■ ABOUT THIS EXERCISE ■
Transcribe all the records exactly and omit any images they hold.

(Stored data entries)
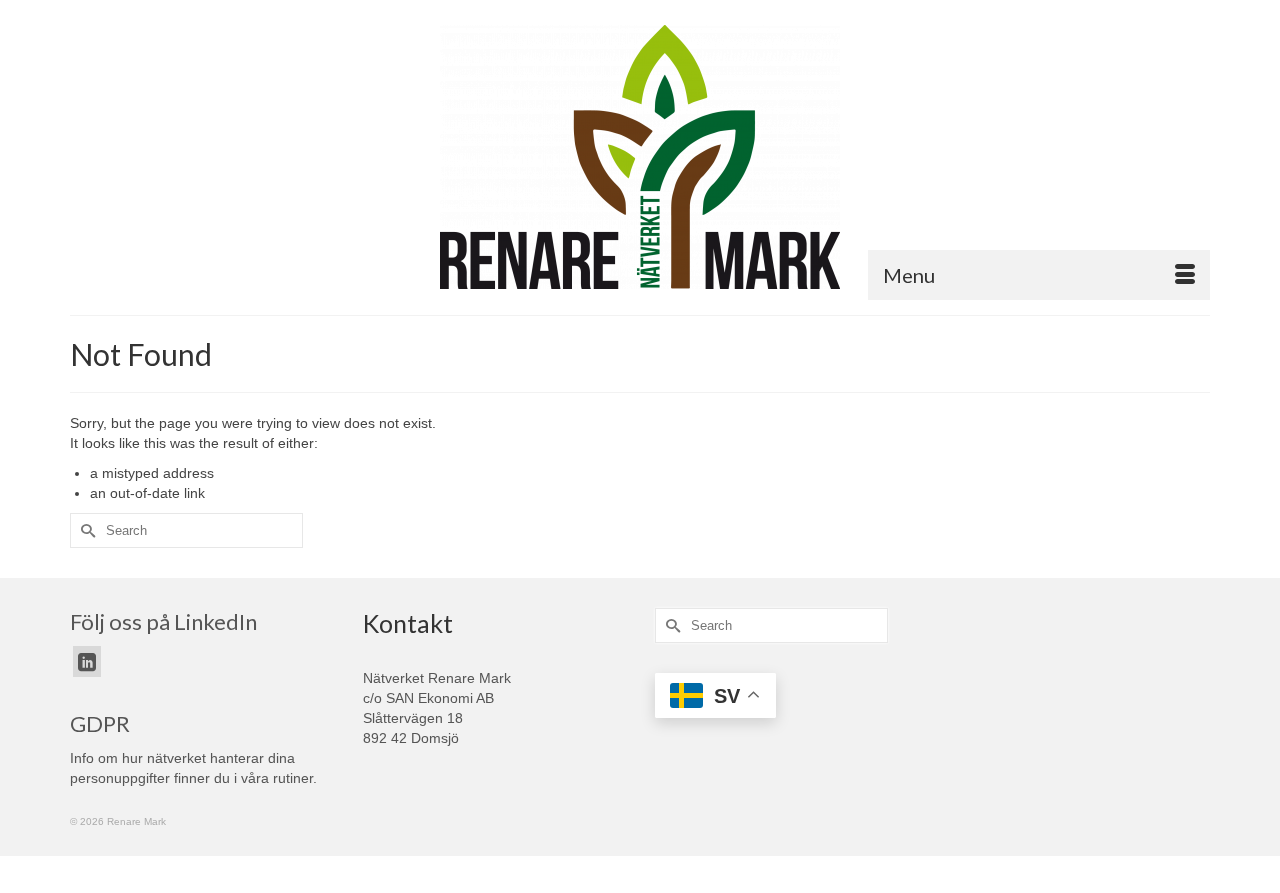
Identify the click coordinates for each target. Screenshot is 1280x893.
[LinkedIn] (87, 661)
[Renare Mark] (640, 157)
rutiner (293, 778)
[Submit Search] (85, 530)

■ SOLUTION TO THIS TASK ■
Identify the click coordinates for each target. Screenshot is 1280x893.
[LinkedIn] (87, 661)
[Renare Mark] (640, 157)
rutiner (293, 778)
[Submit Search] (85, 530)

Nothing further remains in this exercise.